Protein/protein interactions in the human cytochrome P450 system

Abstract

Human cytochrome P450 enzymes are heme‐containing monooxygenases that can act on diverse substrates including drugs, steroids, fatty acids, and vitamins. Most of these are microsomal enzymes that require electrons from NADPH‐cytochrome P450 reductase for catalysis. Specifically, the reductase FMN transfers electrons to the P450 heme, but little is known about the details of this transient interaction. Herein the reductase FMN domain was fused to various human P450 enzymes to promote their interaction, and the effects were measured on P450 ligand binding and catalysis occurring in the P450 active site some 15‐20 Å away from the FMN domain/P450 interaction. These FMN domain‐P450 fusion proteins were generated for both steroidogenic (CYP17A1 and CYP21A2) and drug‐metabolizing (CYP3A4, CYP2A6, and CYP2D6) P450 enzymes and compared with the respective isolated P450 enzyme.
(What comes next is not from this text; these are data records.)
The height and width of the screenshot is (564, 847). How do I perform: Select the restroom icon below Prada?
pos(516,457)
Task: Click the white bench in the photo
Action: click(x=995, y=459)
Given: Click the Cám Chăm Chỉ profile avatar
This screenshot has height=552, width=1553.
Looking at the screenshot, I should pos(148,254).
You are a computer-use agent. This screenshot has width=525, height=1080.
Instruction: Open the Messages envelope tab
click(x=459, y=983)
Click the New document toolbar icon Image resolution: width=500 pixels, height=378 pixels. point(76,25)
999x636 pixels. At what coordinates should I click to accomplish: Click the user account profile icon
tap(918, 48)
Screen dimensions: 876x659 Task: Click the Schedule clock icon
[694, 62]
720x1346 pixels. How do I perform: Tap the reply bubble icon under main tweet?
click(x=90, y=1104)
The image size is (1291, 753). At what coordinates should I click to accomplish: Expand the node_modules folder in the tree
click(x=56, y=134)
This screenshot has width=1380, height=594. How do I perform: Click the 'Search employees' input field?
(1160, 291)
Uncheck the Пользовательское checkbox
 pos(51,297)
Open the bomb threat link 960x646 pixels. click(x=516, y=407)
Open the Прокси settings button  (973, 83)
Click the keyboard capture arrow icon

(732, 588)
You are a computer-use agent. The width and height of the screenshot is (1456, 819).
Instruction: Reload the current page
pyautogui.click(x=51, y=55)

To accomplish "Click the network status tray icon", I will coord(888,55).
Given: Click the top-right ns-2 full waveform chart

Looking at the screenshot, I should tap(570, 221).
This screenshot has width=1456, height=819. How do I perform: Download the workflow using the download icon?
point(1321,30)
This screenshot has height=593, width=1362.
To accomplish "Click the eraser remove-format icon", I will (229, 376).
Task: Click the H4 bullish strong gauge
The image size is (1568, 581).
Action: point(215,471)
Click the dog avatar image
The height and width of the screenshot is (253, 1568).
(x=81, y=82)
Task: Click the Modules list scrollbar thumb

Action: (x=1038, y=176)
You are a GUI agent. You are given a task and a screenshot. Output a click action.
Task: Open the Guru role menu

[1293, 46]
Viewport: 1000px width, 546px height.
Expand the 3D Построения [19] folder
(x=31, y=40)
Fusion of the FMN domain does not appear to change the mode in which ligands bind in the P450 active site. Compounds that bound in the P450 active site either by displacing the heme water (type I interactions) or by directly binding the heme iron (type II interactions) in the isolated P450 enzyme, also did so in the corresponding FMN domain‐P450 fusion enzyme. However, among drug‐metabolizing enzymes fusion of the FMN domain can 1) alter the percentage of the P450 population that binds a particular ligand and 2) increase or decrease the ligand binding affinity, in a P450 and ligand‐specific way. The FMN domain appeared to have significantly less effects on steroidogenic enzymes, regardless of the ligand. Similar catalytic studies are being performed to relate these observed ligand binding trends to substrate metabolism. These current results demonstrate that the effect of the FMN domain is both isoform and ligand dependent, revealing an intricate communication between the P450 surface where the FMN domain binds and the buried P450 active site where substrates and inhibitors bind. This variability suggests that different P450 enzymes interact with the same reductase FMN domain in distinct ways. Since electron delivery is required for catalysis, this knowledge could potentially be exploited to selectively modulate the function of individual P450 enzymes to treat disease.